• Exercise instructions
Show each line of the entries below in which the word "button" appears.

[Opening Input data section]

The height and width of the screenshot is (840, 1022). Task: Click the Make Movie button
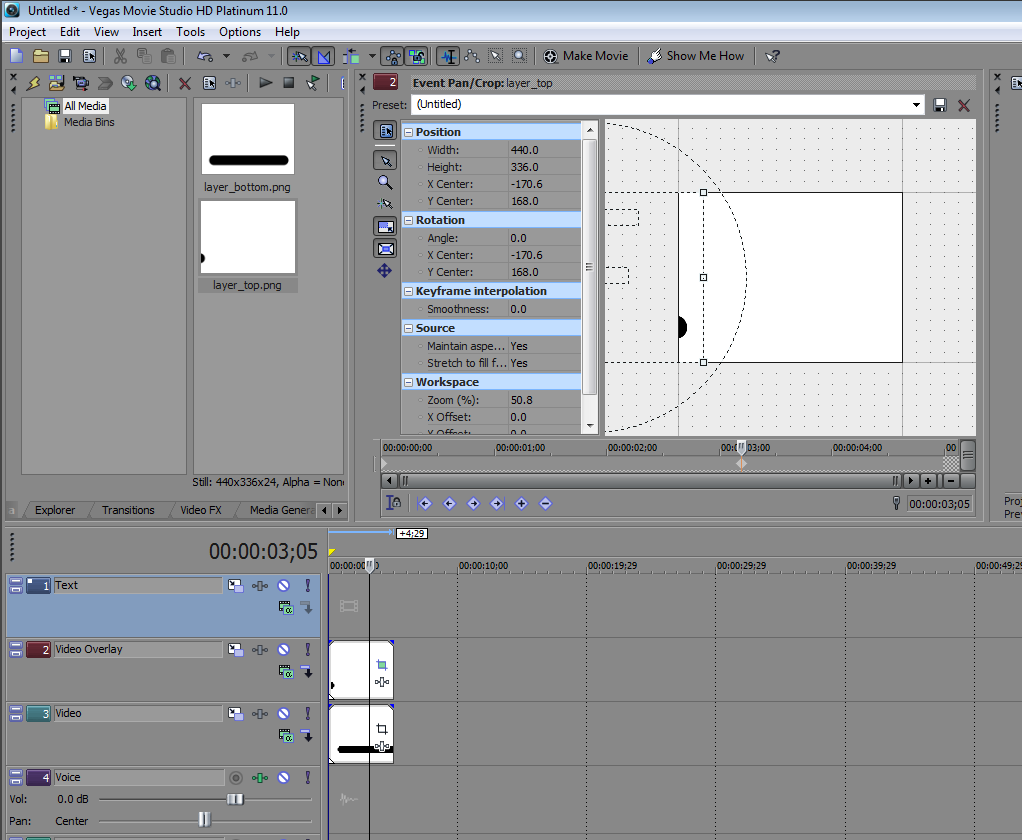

[Closing Input data section]
[Opening Input data section]

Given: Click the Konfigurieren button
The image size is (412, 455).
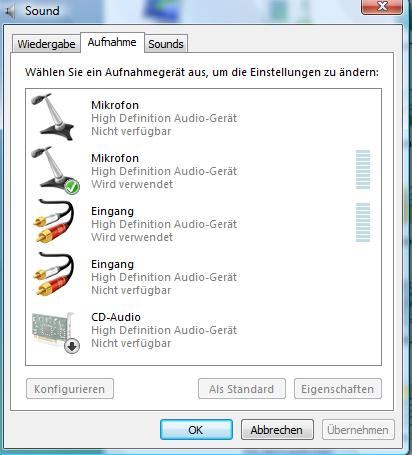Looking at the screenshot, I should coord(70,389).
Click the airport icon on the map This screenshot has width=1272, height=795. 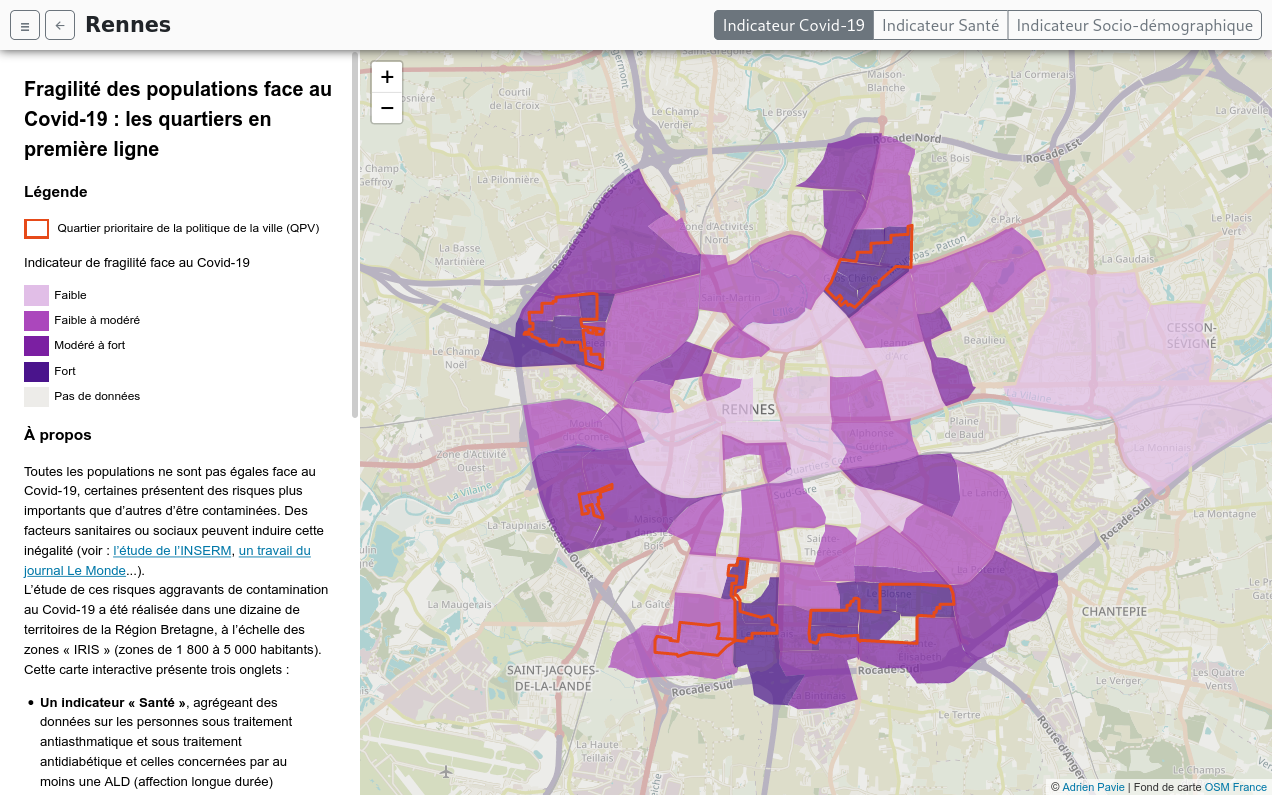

[Closing Input data section]
[Opening Input data section]

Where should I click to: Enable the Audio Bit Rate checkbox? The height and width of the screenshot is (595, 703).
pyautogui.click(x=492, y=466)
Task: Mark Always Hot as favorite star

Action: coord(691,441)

[Closing Input data section]

• Exercise solution
The height and width of the screenshot is (840, 1022). Task: Click the Make Movie button
Given: Click the Konfigurieren button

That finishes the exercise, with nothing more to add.